◆ STATED GOAL
Find every line in the records below that contains the word "Click", and copy each of those lines in full.

◆ DATA LINES
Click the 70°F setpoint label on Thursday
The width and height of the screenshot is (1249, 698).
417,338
* * *
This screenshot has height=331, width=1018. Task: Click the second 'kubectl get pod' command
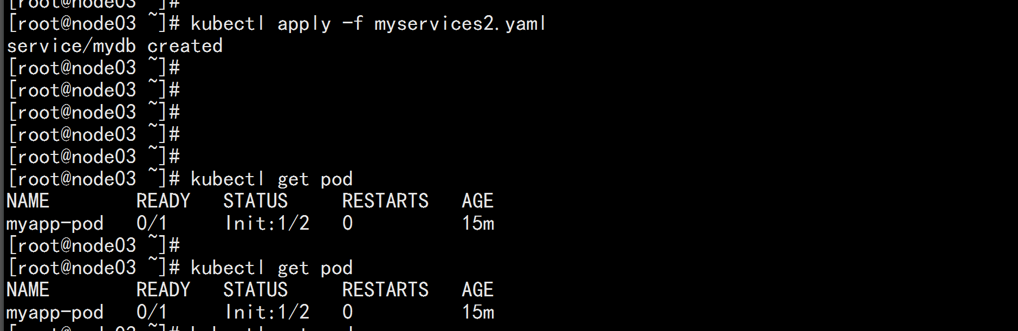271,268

◆ THE OUTPUT
Click the 70°F setpoint label on Thursday
This screenshot has height=331, width=1018. Task: Click the second 'kubectl get pod' command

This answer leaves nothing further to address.